(Dataset begins)

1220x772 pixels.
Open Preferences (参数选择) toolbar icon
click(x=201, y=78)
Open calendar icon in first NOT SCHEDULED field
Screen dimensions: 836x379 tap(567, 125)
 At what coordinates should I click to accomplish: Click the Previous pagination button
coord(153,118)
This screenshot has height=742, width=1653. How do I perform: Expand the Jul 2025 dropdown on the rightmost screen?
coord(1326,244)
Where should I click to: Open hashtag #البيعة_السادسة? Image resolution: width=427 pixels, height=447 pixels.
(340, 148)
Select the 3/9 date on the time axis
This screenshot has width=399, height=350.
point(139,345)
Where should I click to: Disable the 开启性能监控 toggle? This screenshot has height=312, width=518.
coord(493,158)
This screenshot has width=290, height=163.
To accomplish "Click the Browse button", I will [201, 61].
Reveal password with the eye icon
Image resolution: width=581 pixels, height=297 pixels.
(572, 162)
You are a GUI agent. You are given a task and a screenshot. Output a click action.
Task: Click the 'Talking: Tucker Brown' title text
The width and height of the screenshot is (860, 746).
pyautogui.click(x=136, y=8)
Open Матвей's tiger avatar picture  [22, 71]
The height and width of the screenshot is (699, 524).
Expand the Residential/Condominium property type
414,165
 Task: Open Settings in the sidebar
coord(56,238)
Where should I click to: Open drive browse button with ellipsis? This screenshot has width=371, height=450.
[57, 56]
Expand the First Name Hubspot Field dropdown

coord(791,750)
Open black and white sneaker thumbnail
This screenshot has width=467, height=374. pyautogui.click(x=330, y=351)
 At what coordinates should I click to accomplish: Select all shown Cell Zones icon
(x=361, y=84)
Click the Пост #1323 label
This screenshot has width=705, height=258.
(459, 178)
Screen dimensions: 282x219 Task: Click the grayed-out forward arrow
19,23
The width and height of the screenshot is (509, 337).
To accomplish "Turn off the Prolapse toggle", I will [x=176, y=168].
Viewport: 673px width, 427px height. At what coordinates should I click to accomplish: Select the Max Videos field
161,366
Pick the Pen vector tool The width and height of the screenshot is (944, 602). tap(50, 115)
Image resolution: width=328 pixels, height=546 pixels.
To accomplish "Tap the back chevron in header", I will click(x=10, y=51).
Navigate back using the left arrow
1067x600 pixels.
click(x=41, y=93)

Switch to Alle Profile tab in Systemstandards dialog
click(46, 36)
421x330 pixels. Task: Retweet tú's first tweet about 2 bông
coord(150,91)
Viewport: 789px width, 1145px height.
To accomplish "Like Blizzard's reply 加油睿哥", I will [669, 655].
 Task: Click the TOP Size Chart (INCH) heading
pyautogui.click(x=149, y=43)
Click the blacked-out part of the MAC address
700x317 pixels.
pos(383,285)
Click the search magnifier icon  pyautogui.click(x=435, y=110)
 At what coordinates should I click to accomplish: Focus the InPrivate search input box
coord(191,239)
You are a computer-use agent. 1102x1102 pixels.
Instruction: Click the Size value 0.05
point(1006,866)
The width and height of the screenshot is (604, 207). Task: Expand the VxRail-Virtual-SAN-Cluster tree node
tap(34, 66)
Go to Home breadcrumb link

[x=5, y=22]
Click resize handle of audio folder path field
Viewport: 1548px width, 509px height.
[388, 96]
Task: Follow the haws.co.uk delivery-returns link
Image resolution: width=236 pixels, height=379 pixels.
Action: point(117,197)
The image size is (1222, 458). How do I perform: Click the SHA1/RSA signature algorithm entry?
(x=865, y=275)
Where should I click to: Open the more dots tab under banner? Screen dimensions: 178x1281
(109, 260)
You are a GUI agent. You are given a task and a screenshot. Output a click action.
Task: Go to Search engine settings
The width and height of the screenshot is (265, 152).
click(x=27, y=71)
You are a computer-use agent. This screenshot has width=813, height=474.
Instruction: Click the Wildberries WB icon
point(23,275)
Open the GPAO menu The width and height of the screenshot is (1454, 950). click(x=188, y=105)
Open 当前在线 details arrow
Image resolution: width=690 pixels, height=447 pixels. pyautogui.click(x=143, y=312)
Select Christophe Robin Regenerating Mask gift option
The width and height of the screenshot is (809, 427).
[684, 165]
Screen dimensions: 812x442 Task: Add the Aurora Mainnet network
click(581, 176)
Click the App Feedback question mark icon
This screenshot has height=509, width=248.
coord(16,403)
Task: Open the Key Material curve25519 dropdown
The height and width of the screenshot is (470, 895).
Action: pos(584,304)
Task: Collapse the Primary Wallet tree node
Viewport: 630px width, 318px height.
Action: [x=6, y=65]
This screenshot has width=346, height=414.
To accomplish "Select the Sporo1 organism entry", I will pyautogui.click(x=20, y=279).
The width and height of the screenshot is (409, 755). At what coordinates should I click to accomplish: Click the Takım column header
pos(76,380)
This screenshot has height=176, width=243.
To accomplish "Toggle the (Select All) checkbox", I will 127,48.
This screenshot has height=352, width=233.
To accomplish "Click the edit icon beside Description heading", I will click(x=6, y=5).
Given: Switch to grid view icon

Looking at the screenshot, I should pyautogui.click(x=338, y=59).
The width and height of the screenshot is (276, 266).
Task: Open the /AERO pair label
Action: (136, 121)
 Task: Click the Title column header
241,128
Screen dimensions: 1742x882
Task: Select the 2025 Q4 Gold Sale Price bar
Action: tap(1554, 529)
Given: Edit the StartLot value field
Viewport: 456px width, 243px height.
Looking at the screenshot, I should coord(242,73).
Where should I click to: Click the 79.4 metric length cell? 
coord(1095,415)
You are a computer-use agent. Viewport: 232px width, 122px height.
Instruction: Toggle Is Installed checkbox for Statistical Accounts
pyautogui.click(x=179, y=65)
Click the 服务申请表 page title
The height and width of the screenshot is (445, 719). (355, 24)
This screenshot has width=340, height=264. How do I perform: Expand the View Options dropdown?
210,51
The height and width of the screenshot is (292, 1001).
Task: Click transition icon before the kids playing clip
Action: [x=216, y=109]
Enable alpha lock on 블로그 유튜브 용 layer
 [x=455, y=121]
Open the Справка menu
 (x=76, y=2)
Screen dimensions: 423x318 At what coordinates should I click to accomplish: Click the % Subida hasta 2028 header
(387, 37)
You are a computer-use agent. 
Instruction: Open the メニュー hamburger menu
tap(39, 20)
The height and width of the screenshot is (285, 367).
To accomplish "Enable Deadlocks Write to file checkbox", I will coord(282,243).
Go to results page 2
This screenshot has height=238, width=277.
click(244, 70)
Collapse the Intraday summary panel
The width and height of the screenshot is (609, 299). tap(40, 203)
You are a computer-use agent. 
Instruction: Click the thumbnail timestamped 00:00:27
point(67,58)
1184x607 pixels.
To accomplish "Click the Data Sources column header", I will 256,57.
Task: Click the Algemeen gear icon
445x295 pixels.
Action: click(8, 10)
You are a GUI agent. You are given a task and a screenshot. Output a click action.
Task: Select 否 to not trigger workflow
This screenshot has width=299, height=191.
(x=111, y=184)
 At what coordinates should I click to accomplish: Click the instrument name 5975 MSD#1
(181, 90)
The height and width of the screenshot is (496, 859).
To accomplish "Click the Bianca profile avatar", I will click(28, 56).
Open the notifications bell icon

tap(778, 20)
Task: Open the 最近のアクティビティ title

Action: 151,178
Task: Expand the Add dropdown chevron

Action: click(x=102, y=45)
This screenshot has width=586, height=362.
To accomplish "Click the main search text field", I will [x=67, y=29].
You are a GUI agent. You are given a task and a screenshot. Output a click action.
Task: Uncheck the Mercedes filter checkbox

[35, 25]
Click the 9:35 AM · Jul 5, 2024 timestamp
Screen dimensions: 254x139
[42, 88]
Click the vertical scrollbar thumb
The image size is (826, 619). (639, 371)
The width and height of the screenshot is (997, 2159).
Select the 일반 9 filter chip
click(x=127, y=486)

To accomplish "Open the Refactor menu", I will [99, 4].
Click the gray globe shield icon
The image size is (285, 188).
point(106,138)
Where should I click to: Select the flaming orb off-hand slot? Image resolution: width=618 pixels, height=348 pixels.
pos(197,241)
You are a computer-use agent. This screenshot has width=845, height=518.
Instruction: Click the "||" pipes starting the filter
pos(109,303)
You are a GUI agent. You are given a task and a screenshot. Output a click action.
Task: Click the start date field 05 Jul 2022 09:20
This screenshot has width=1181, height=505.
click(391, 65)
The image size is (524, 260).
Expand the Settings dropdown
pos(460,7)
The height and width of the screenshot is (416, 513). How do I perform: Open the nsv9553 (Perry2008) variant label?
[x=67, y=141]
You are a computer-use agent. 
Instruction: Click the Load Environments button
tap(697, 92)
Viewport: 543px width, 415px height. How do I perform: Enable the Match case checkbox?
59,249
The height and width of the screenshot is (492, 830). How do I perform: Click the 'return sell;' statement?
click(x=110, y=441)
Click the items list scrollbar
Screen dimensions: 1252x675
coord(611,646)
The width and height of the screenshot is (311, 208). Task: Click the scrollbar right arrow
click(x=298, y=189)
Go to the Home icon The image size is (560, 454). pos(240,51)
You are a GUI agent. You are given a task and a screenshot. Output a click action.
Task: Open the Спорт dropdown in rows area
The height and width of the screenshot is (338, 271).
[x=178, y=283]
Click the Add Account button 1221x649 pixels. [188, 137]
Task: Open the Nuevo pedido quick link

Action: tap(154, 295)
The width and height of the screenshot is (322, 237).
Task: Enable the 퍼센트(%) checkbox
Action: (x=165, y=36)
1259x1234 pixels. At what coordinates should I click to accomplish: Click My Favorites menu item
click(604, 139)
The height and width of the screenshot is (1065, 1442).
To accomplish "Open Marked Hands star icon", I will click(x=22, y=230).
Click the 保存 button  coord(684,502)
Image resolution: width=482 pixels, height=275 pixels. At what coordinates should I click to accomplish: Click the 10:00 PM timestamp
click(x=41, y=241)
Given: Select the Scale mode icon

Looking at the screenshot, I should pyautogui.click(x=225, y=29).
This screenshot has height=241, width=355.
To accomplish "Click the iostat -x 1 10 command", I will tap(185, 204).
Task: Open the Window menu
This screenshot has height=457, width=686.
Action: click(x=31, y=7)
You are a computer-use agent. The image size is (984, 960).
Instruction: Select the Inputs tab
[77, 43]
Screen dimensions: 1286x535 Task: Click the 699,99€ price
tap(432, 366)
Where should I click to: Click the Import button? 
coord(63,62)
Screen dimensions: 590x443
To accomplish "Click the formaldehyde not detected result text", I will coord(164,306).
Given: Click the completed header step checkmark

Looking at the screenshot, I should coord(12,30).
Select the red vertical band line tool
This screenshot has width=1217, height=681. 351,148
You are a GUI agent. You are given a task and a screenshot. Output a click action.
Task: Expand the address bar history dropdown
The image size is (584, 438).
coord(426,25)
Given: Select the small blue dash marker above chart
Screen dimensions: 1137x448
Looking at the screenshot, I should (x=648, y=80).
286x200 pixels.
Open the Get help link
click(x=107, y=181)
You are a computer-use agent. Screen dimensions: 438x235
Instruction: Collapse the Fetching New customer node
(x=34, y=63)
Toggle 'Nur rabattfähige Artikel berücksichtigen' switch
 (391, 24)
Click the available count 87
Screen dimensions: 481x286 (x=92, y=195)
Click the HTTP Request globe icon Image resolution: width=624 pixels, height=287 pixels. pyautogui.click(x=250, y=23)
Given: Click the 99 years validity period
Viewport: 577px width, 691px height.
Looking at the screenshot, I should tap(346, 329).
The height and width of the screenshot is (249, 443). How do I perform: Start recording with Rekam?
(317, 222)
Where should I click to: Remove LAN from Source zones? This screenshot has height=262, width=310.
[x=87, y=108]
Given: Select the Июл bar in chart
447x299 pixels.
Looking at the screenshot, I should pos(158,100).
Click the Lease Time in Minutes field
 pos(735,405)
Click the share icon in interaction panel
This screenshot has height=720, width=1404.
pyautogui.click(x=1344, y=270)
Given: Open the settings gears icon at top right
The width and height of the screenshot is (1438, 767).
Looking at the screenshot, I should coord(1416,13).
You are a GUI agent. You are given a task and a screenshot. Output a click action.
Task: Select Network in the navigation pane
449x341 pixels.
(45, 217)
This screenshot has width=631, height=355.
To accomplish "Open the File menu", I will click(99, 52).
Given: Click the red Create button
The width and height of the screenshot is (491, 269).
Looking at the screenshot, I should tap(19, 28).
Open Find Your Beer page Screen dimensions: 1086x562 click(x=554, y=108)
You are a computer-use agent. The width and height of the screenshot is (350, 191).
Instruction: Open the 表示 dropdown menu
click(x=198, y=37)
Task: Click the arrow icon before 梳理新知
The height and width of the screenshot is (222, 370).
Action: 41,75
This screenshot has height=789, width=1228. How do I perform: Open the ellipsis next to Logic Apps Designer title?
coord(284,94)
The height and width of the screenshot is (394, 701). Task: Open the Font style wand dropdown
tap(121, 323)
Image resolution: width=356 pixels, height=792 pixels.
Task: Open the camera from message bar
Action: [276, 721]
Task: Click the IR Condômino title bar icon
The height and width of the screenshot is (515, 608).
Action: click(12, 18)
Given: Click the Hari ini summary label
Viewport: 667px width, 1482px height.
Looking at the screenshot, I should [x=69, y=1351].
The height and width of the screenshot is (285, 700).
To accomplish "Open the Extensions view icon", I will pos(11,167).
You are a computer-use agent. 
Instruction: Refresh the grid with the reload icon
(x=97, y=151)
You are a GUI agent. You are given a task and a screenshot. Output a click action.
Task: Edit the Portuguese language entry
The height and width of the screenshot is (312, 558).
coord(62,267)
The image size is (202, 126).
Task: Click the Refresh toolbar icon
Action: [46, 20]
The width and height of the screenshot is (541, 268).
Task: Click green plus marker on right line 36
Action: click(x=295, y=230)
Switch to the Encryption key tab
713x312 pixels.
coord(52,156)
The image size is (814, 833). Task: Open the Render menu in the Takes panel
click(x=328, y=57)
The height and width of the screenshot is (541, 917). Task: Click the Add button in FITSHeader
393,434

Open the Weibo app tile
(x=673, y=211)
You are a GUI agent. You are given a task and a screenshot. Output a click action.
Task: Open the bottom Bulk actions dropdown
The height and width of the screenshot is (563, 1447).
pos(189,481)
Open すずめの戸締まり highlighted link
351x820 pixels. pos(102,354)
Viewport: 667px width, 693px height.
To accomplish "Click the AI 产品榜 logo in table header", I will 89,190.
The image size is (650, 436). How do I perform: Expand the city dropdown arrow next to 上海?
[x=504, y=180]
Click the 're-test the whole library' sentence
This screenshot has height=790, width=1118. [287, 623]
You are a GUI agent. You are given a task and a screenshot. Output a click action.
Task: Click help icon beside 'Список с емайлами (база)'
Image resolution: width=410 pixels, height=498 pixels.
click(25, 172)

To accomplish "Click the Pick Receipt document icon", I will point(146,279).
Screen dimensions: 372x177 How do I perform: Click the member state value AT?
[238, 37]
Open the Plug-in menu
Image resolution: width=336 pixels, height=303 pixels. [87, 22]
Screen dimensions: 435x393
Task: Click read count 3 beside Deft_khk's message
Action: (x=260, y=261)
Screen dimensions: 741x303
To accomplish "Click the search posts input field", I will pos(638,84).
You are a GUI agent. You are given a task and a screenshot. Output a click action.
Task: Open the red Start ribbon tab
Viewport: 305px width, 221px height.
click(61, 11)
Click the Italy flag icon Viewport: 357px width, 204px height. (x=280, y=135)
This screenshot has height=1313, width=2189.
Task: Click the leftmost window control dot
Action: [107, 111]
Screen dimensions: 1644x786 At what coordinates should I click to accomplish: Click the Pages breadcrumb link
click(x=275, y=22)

(Dataset ends)

**Exercise details**: Locate the word "address" in the records above, and return each line that has it.

**Written answer**:
Click the blacked-out part of the MAC address
Task: Expand the address bar history dropdown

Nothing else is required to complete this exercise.